Weedcraft is a well-designed management sim with stylish art and catchy music. Generally, it does its job well. Managing things is hectic and engaging, and you can’t afford to take your eye off the ball for too long, lest someone take advantage of your ignorance and kick you out of the market and into prison. However, its characters are stale, its dialogue is boring, and its depiction of ill people is really disgusting. These aren’t minor flaws by any means and they drastically affect play. I felt particularly uncomfortable when I saw the picture of the cancer patient because of how grossly caricatured it was. For these reasons, Weedcraft really shot itself in the foot.

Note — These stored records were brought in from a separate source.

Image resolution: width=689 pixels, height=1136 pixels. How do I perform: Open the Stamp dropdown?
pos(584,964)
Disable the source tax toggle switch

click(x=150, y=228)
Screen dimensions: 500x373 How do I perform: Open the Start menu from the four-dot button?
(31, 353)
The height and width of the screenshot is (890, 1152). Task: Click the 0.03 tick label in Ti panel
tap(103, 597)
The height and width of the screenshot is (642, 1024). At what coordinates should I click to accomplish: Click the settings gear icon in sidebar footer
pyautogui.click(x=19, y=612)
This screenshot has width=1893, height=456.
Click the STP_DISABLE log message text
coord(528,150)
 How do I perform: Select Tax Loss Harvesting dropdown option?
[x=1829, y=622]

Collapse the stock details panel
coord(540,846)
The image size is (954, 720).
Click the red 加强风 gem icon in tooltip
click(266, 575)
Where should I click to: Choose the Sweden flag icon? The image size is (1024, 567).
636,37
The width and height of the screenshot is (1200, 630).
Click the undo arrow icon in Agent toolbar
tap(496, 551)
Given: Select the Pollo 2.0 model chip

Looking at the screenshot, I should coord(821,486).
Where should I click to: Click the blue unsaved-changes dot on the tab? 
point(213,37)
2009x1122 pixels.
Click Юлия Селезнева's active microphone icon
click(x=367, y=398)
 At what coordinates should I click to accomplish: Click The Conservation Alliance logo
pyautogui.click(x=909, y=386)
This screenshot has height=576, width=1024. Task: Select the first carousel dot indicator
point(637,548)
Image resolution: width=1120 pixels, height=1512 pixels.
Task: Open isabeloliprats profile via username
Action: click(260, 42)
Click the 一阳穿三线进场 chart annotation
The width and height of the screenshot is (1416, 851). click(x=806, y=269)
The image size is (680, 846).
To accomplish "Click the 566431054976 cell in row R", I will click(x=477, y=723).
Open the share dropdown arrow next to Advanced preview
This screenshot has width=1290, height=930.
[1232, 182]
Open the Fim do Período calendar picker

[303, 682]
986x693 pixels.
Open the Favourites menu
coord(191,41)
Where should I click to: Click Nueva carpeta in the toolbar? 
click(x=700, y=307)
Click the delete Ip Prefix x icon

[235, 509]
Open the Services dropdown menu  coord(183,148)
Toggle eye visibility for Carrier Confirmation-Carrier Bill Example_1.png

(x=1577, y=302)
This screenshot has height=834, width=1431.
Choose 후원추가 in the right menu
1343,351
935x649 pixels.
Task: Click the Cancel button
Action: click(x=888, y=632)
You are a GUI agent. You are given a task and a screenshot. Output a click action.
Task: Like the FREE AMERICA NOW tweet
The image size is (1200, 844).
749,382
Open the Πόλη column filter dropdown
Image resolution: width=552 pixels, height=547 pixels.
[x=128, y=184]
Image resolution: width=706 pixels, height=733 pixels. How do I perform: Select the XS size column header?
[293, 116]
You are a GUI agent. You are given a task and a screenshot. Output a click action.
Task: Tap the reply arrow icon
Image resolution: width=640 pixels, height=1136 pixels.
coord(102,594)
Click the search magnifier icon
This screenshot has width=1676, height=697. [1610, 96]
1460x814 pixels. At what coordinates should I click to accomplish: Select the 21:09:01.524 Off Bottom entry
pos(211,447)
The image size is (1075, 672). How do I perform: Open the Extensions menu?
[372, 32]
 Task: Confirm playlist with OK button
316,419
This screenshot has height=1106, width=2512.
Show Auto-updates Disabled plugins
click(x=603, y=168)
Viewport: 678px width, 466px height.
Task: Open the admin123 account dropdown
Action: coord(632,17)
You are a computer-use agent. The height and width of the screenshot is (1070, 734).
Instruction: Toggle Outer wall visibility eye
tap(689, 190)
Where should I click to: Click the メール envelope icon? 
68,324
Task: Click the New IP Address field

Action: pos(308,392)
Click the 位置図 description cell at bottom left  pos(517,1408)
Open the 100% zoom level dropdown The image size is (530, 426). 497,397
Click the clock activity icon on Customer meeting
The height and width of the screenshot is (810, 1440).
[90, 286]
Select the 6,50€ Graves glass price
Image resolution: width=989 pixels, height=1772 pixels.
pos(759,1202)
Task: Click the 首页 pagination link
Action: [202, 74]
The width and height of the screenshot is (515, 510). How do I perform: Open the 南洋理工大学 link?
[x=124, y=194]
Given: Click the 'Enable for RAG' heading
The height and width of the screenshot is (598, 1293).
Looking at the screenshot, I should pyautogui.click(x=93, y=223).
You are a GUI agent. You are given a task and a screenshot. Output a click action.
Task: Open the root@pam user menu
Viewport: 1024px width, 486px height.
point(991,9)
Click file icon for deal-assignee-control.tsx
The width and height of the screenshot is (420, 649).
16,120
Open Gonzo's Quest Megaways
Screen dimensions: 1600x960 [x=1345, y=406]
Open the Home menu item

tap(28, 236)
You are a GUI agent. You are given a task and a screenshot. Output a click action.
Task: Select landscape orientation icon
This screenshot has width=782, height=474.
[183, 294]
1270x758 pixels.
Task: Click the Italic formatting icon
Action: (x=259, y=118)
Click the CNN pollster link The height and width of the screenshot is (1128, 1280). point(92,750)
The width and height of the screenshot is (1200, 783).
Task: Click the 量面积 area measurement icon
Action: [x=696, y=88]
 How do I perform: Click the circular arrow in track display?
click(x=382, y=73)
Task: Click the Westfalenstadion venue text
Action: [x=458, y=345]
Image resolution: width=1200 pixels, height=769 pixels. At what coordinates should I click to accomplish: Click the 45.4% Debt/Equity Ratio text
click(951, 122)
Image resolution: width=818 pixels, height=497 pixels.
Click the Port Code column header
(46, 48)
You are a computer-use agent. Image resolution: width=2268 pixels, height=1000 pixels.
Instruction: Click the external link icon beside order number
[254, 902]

For a game that could have engaged in a globally-significant discourse, all Weedcraft really amounted to in terms of cultural and socioeconomic discussion was a jaded look at stoners and the people who sell them drugs in the back alleys of dodgy neighborhoods. In doing so, it fails to say anything meaningful about the human cost of weed and relinquishes the opportunity to grapple with weed’s impact on the zeitgeist. It’s the kind of game Ashton Kutcher would laugh at in Dude Where’s My Car, which means it’s not the kind of game that has anything of merit to say in 2019.